We’ve covered a lot of ground in our Clean Data Manifesto series, outlining the 5 tenets of clean data. We’ve reviewed the reasons you should prioritize and set targets, identify issues early and often in your data preparation efforts, why collaboration is the key to strengthening these efforts, and why it’s important to constantly monitor your day-to-day efforts.
The final tenet in our series on clean data is ensure transparency.
Clean Data Tenet #5: Ensure transparency
The ability to trust your data hinges on trusting the process you use to clean it. This means having a full audit trail to understand lineage and chain of custody.
It’s not enough to just communicate your results—you need to communicate the steps that got you there. Show your work. This is critical for meeting external compliance requirements (take the regulatory reporting needs of financial services firms as an example — banks are required to fully document their data systems and data transformation efforts) as well as for your own internal credibility. To ensure your results can be reproduced, understood and trusted, you have to be able to audit how and when the data was transformed, as well as who transformed it. Be transparent about the ways in which you’ve altered the data in order to build trust, ensure consistency and remove potential bias.
This is a critical step that needs to be factored into the timeline of your ultimate deliverable. In addition to to being time consuming, doing this work manually can be error prone and quickly fall out of date. Also, the ongoing maintenance of this audit trail and the associated change management process can easily dwarf the upfront cost. Stakeholders may need to sign off on the data transformation one time or multiple times throughout the process. This is why it’s important that you understand the chain of custody up front, and that all of the involved stakeholders are aligned from the beginning on the prioritization and targets of the analysis.
A New Approach to Data Preparation
The cost and complexity of this kind of data governance necessitates a metadata driven approach that is self-documenting and provides built-in lineage, audit and controls. Legacy approaches that involve writing tons of custom code or ad-hoc manipulation in spreadsheets makes it impractical and, in some cases impossible, to provide the right level of transparency. For example, when scripting is used, understanding how the data was transformed requires a full code review, often walking through thousands of lines of Python, Java, C++, etc. to ensure integrity. At the other end of the spectrum, in situations where spreadsheets are used, the changes are not rules driven, therefore not consistently repeatable, nor collectively verifiable. Worse yet, without any metadata, many of the changes made in spreadsheets are destructive, leaving no clues as to what changed, how it changed and who changed it.

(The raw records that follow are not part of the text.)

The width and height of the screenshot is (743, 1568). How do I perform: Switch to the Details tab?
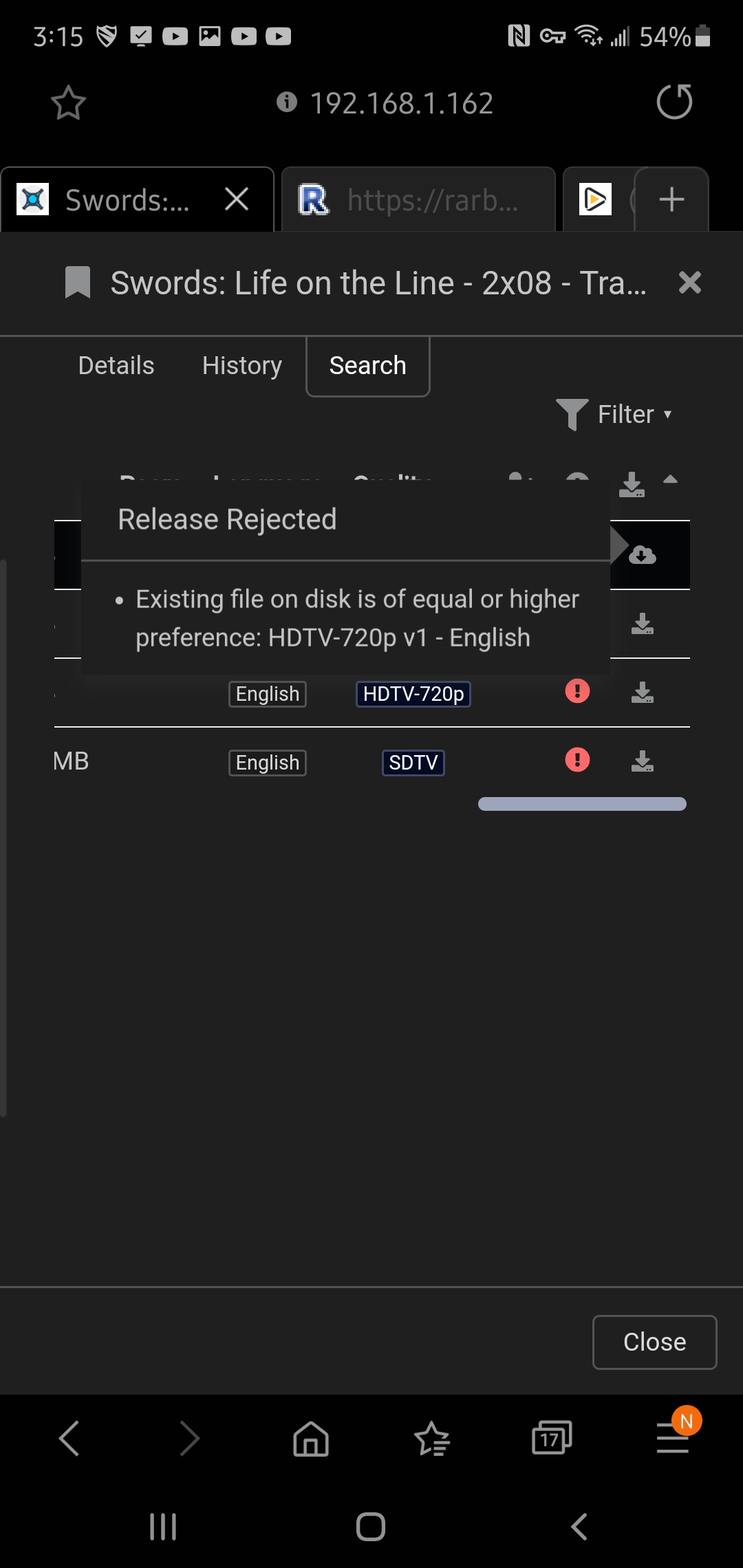point(116,366)
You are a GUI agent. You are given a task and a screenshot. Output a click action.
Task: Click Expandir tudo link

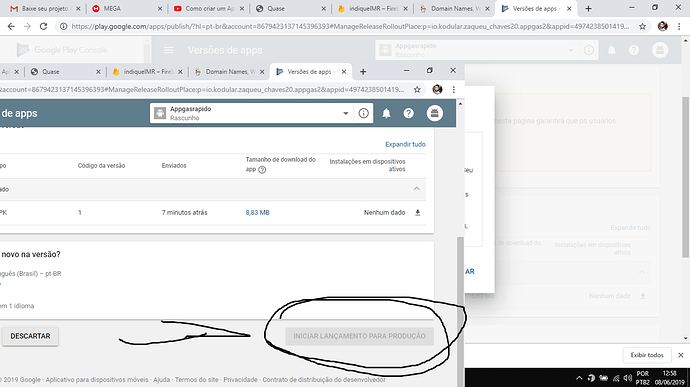(x=405, y=144)
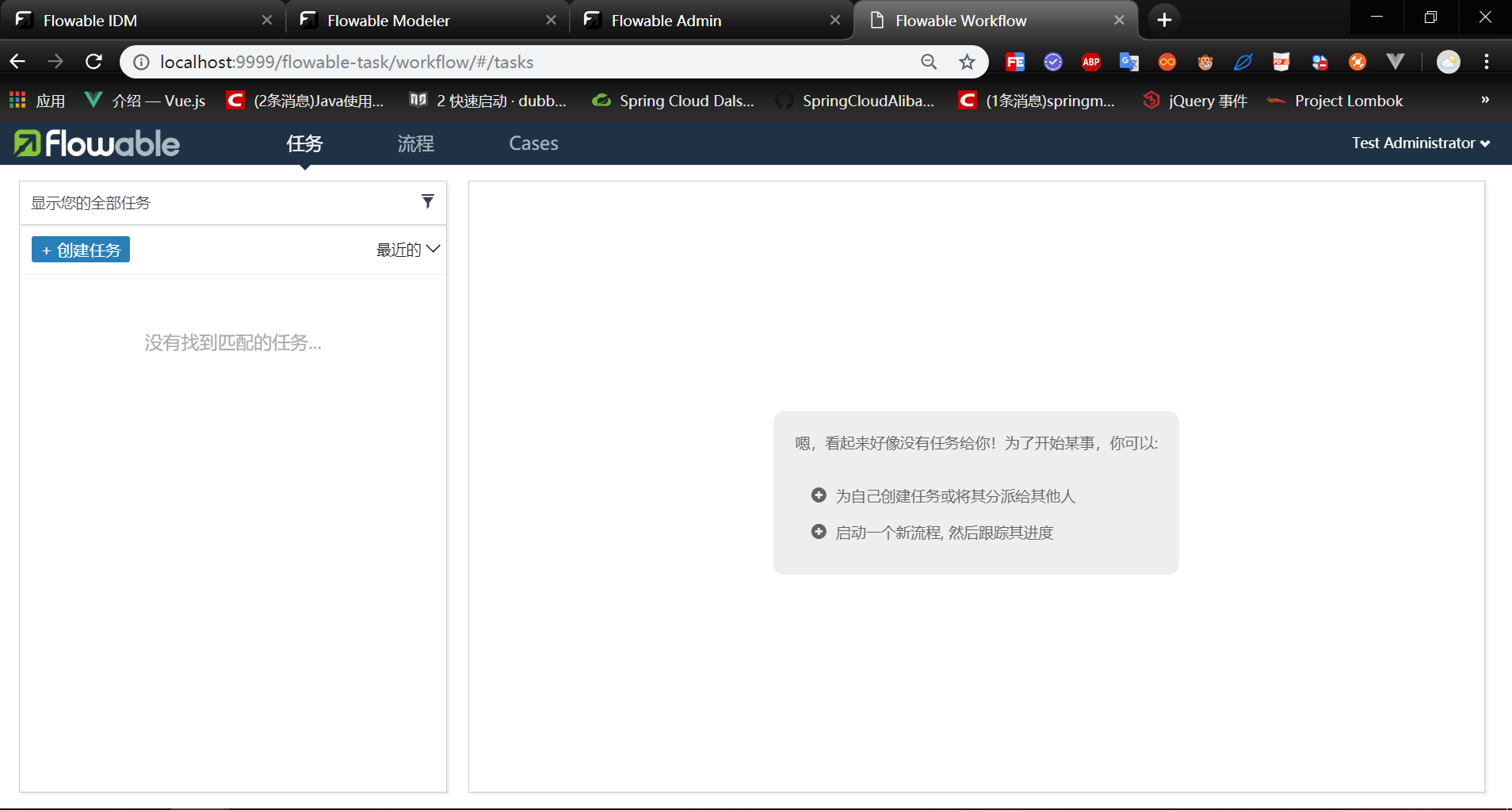Click the Flowable logo
This screenshot has height=810, width=1512.
pos(95,143)
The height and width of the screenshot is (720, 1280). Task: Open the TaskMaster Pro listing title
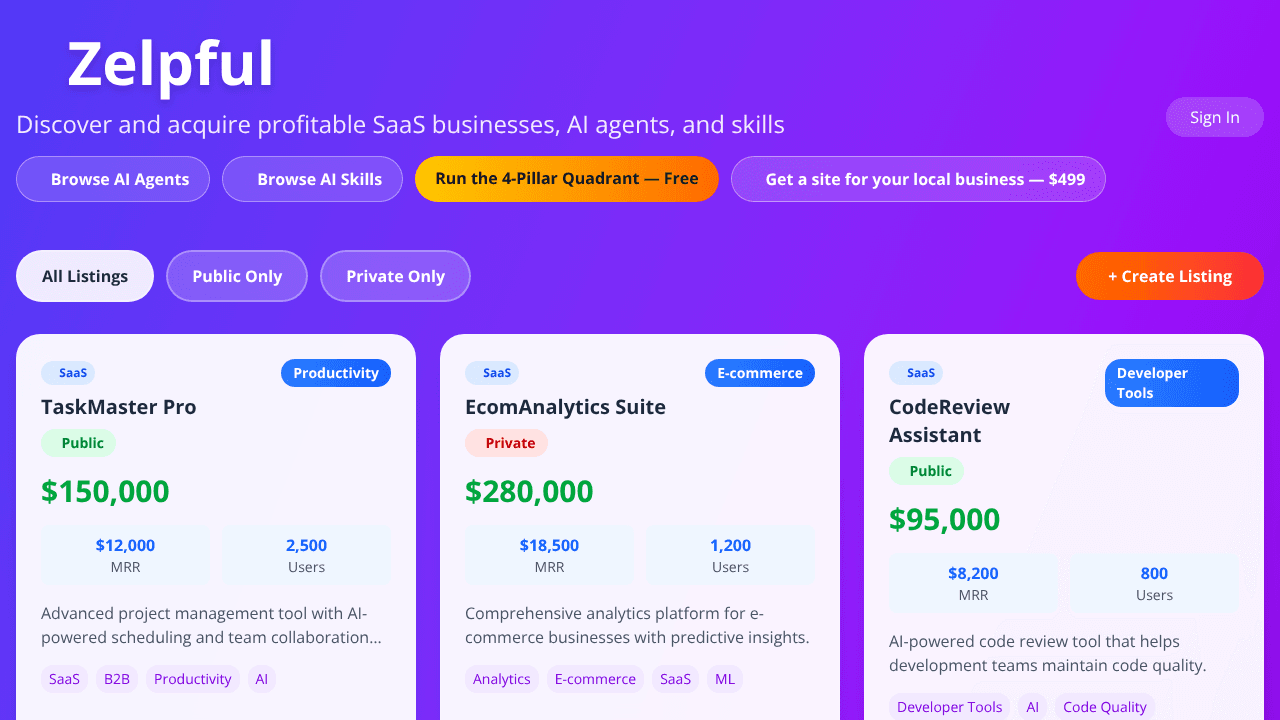click(119, 407)
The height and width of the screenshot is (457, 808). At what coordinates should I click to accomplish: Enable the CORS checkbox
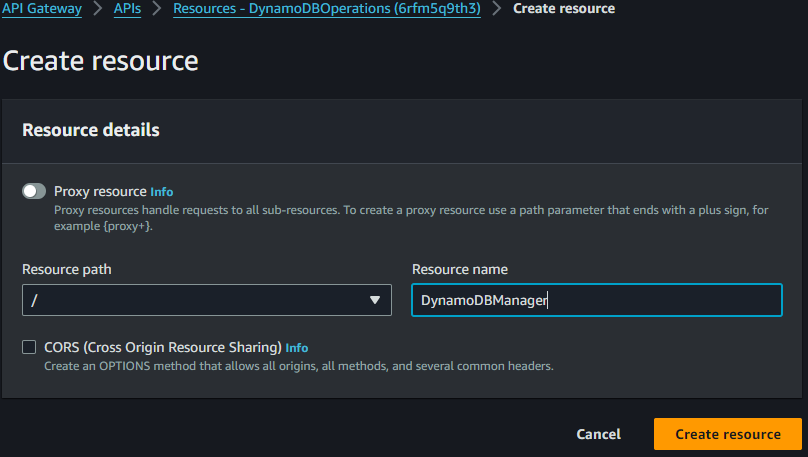pos(29,347)
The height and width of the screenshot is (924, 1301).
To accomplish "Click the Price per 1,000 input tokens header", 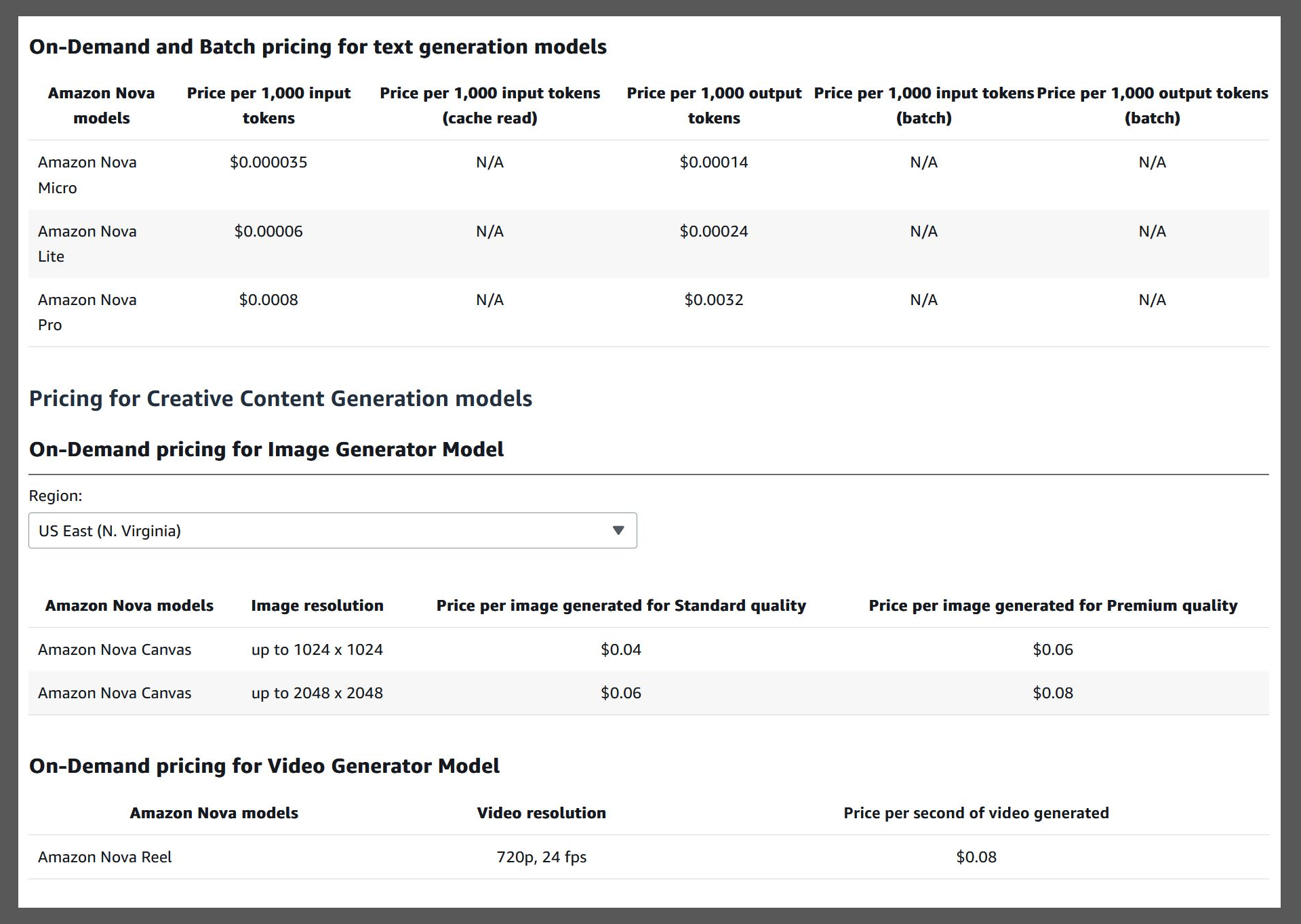I will coord(268,105).
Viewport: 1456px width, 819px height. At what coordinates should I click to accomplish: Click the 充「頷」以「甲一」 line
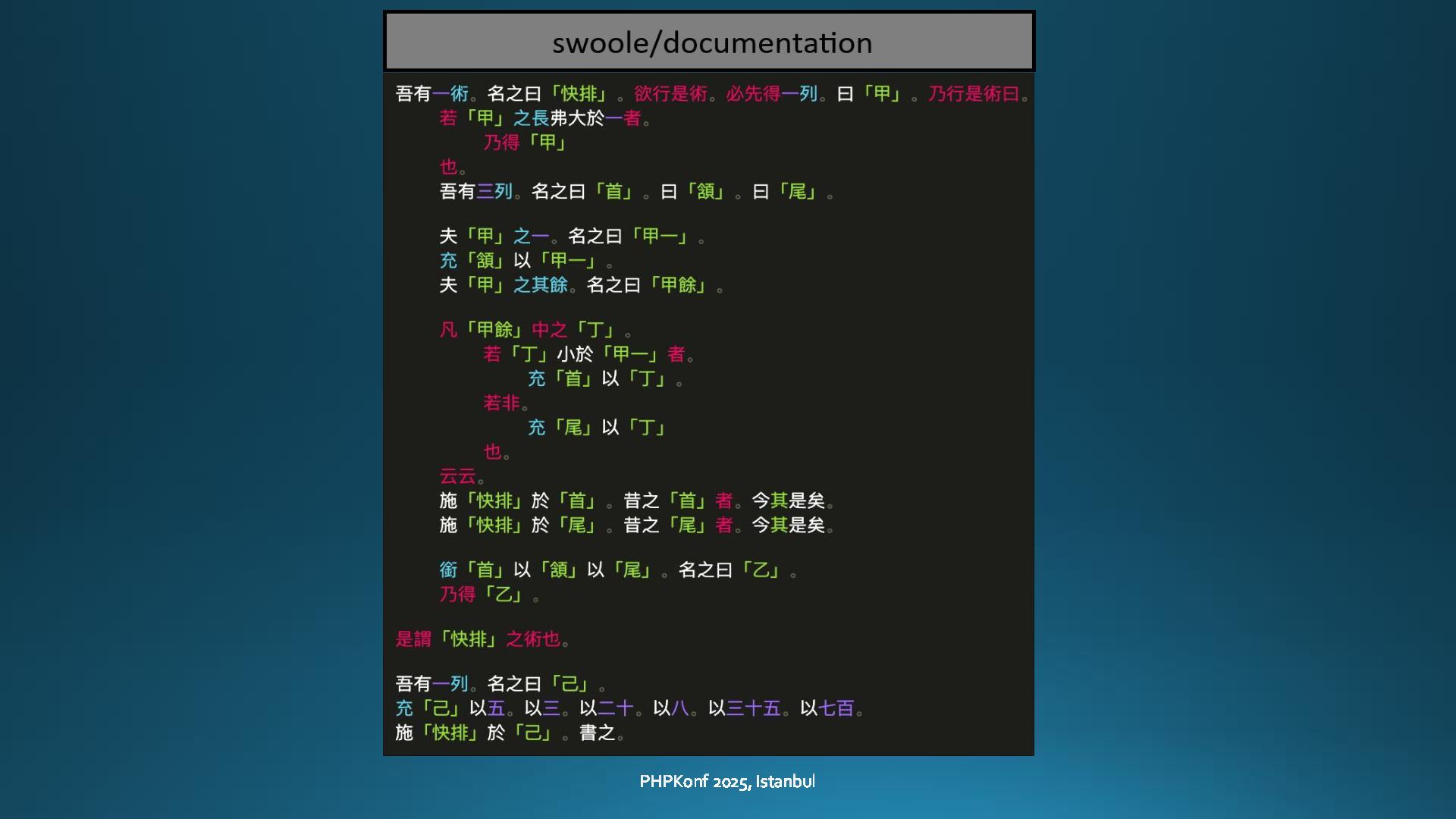point(526,261)
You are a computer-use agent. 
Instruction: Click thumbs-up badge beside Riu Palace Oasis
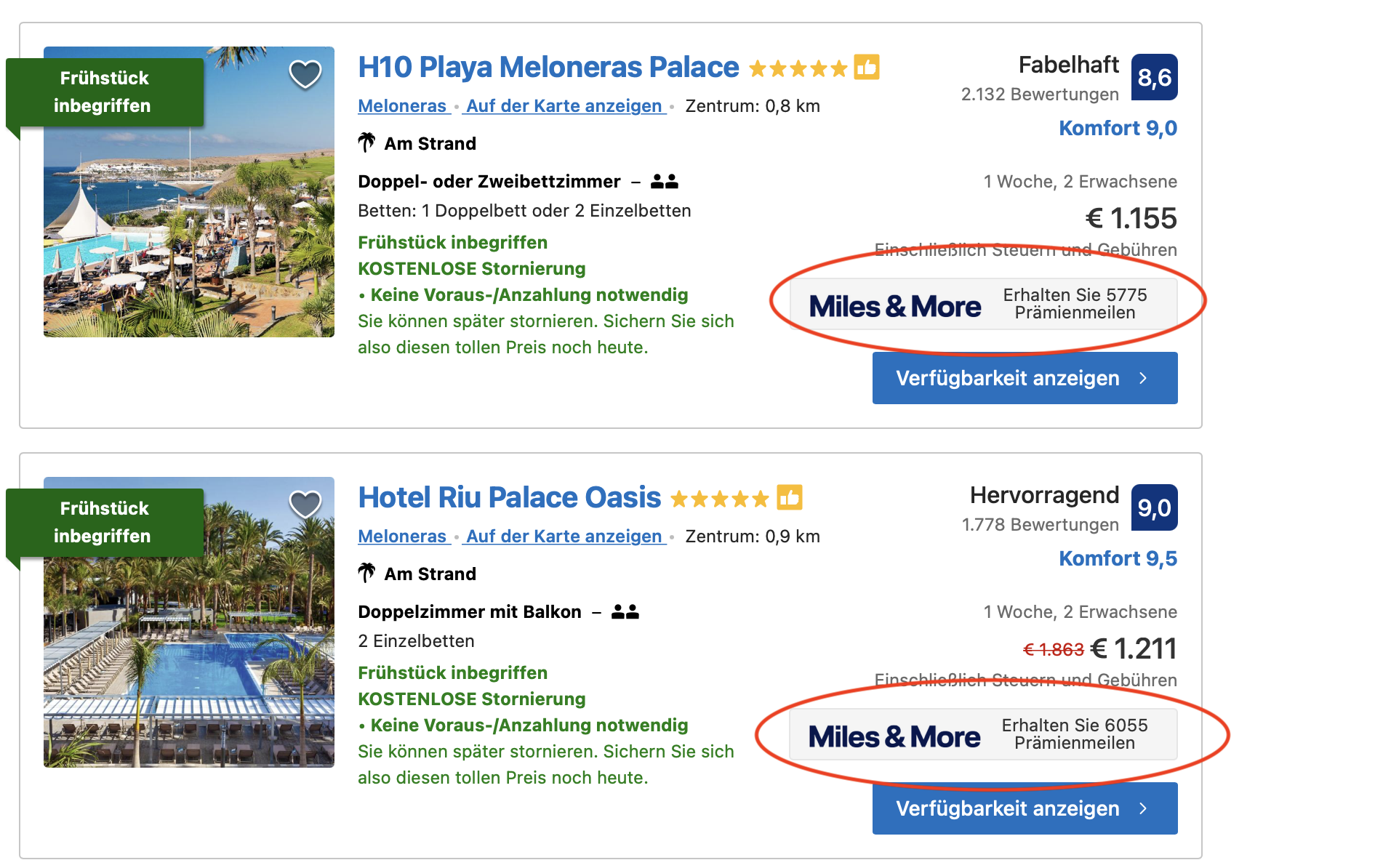[x=789, y=498]
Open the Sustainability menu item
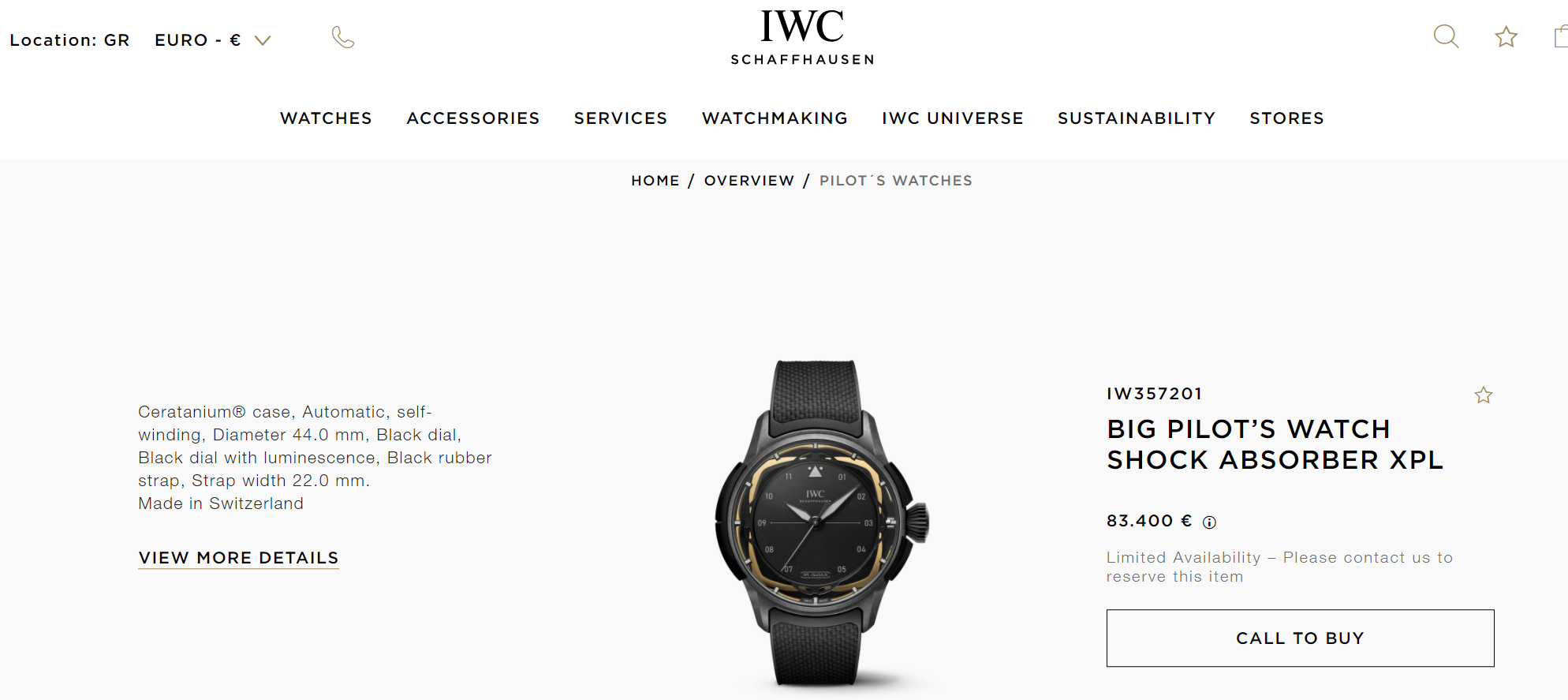Image resolution: width=1568 pixels, height=700 pixels. coord(1137,118)
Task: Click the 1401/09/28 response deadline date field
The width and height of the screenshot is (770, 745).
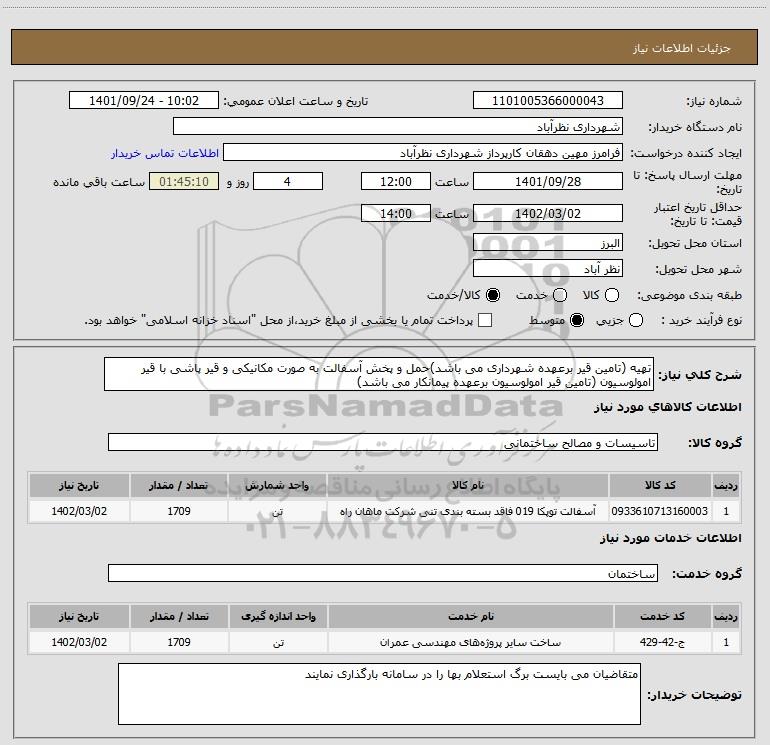Action: (547, 181)
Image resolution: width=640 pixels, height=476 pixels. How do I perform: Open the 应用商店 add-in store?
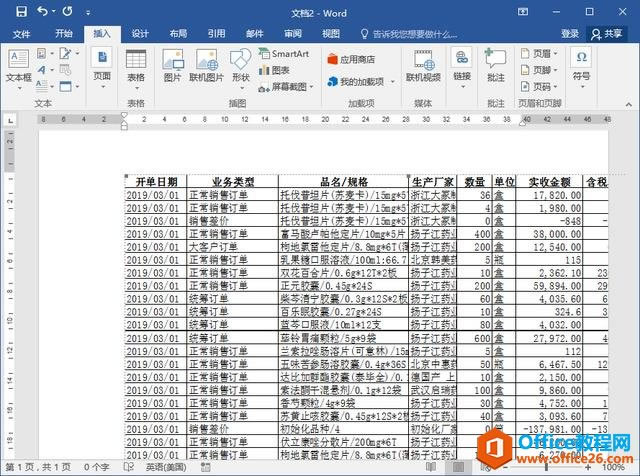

This is why it’s essential to use a data preparation platform that will systematically track how your data has been transformed, building in the governance and controls that will establish and maintain data provenance in an automated way. If it’s a separate process divorced from the work itself, it will add unnecessary overhead and slow you down, or it won’t get done. If it’s locked up in complex code, it will be largely inaccessible—too hard to review, share and validate. Solving this involves balancing efficiency in doing the work with the need to make changes to the data self-evident and unambiguous. Data prep platforms ensure that auditability is a natural byproduct of the act of cleaning the data. How the data is transformed should be easily discoverable through simple steps that define recipes and visualizations that document overall data flows. This ensures proper, predictable outcomes that are verifiable every step of the way.